[PROVIDED RECORDS]
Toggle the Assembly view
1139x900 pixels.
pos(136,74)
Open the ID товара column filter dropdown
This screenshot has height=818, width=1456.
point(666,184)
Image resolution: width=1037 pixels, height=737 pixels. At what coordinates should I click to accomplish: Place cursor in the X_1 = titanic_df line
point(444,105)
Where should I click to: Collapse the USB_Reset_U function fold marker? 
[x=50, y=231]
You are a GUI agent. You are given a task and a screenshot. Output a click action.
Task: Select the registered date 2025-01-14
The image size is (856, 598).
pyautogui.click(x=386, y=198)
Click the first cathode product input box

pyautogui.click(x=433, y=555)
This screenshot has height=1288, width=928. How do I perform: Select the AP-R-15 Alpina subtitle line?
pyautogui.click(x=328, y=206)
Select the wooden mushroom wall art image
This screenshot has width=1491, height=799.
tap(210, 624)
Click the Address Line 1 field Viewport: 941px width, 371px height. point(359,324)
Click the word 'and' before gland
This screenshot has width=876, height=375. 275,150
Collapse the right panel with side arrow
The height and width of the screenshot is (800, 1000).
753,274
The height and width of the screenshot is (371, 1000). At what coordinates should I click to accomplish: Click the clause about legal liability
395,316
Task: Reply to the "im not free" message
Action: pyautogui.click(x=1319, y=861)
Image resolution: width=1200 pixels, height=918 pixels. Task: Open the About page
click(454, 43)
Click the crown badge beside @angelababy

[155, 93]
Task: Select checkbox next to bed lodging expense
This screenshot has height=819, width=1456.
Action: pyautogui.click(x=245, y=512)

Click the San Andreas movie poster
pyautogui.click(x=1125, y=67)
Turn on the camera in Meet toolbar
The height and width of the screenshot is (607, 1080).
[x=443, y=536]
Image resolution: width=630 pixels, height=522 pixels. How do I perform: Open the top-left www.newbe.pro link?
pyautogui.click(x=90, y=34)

[PROBLEM DETAILS] Make a verbatim copy of every entry shown above.

[EXPECTED ANSWER]
Toggle the Assembly view
1139x900 pixels.
pos(136,74)
Open the ID товара column filter dropdown
This screenshot has height=818, width=1456.
point(666,184)
Image resolution: width=1037 pixels, height=737 pixels. At what coordinates should I click to accomplish: Place cursor in the X_1 = titanic_df line
point(444,105)
Where should I click to: Collapse the USB_Reset_U function fold marker? 
[x=50, y=231]
You are a GUI agent. You are given a task and a screenshot. Output a click action.
Task: Select the registered date 2025-01-14
The image size is (856, 598).
pyautogui.click(x=386, y=198)
Click the first cathode product input box

pyautogui.click(x=433, y=555)
This screenshot has height=1288, width=928. How do I perform: Select the AP-R-15 Alpina subtitle line?
pyautogui.click(x=328, y=206)
Select the wooden mushroom wall art image
This screenshot has width=1491, height=799.
tap(210, 624)
Click the Address Line 1 field Viewport: 941px width, 371px height. point(359,324)
Click the word 'and' before gland
This screenshot has width=876, height=375. 275,150
Collapse the right panel with side arrow
The height and width of the screenshot is (800, 1000).
753,274
The height and width of the screenshot is (371, 1000). At what coordinates should I click to accomplish: Click the clause about legal liability
395,316
Task: Reply to the "im not free" message
Action: pyautogui.click(x=1319, y=861)
Image resolution: width=1200 pixels, height=918 pixels. Task: Open the About page
click(454, 43)
Click the crown badge beside @angelababy

[155, 93]
Task: Select checkbox next to bed lodging expense
This screenshot has height=819, width=1456.
Action: pyautogui.click(x=245, y=512)

Click the San Andreas movie poster
pyautogui.click(x=1125, y=67)
Turn on the camera in Meet toolbar
The height and width of the screenshot is (607, 1080).
[x=443, y=536]
Image resolution: width=630 pixels, height=522 pixels. How do I perform: Open the top-left www.newbe.pro link?
pyautogui.click(x=90, y=34)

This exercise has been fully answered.